Ministry of Culture (India)
- Branch of Government of India
- Ministry of Culture

Agency overview
- Jurisdiction: Government of India
- Headquarters: 2nd Floor, Kartavya Bhawan-2, New Delhi;
- Annual budget: ₹3,399.65 crore (US$350 million) (2023-24 est.)
- Ministers responsible: Gajendra Singh Shekhawat, Cabinet Minister; Rao Inderjit Singh, Minister of State;
- Website: culture.gov.in

= Ministry of Culture (India) =

Government ministry of India

The Ministry of Culture is the Indian government ministry charged with preservation and promotion of art and culture of India.

Gajendra Singh Shekhawat is the current Minister of Culture. Recently the government has established the National Mission on Libraries India under this ministry.

==History==
The body now known as the Ministry of Culture was originally established as the Department of Culture in 1971.

For its first 14 years, it was administered as a department under the Ministry of Education and Social Welfare (later the Ministry of Education and Culture).

In 1985, as part of a government-wide administrative re-organisation, the Department of Culture was moved and placed under the newly created Ministry of Human Resource Development (HRD).

This arrangement continued until 1999, when the department was separated from the HRD Ministry and briefly merged with another portfolio to form the Ministry of Tourism and Culture.
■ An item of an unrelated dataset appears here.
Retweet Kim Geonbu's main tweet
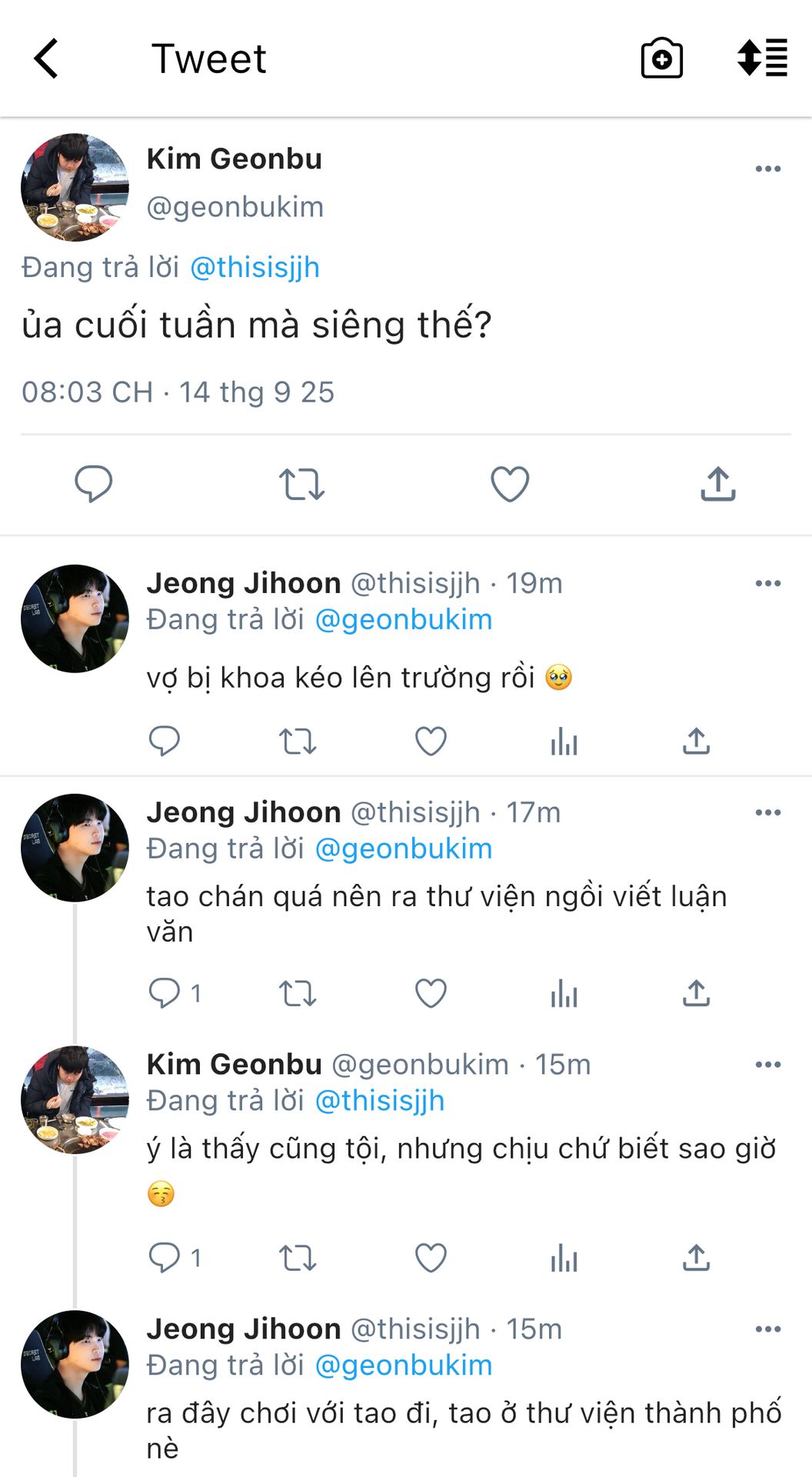812x1477 pixels. click(x=301, y=484)
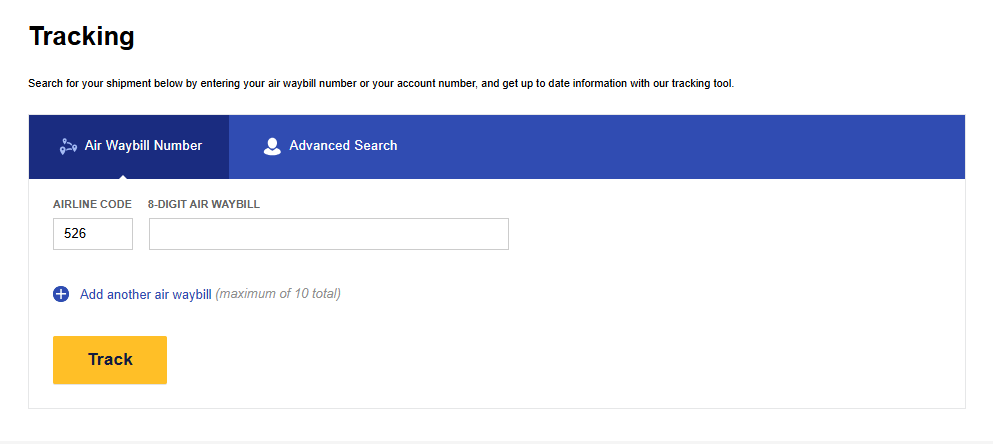This screenshot has width=993, height=444.
Task: Click the route icon on Air Waybill tab
Action: [68, 146]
This combined ministry was bifurcated on 27 May 2006, leading to the creation of a standalone, cabinet-level Ministry of Culture and a separate Ministry of Tourism. Since 2006, the Ministry of Culture has functioned as an independent ministry within the Government of India.

==Characteristics==
The restoration of ancient idols smuggled out of India comes under the Ministry of Culture.

As of 1 October 2021, the Government of India has recovered 211 idols.
Till 2014 only 13 idols were recovered. 198 idols have been restored since 2014.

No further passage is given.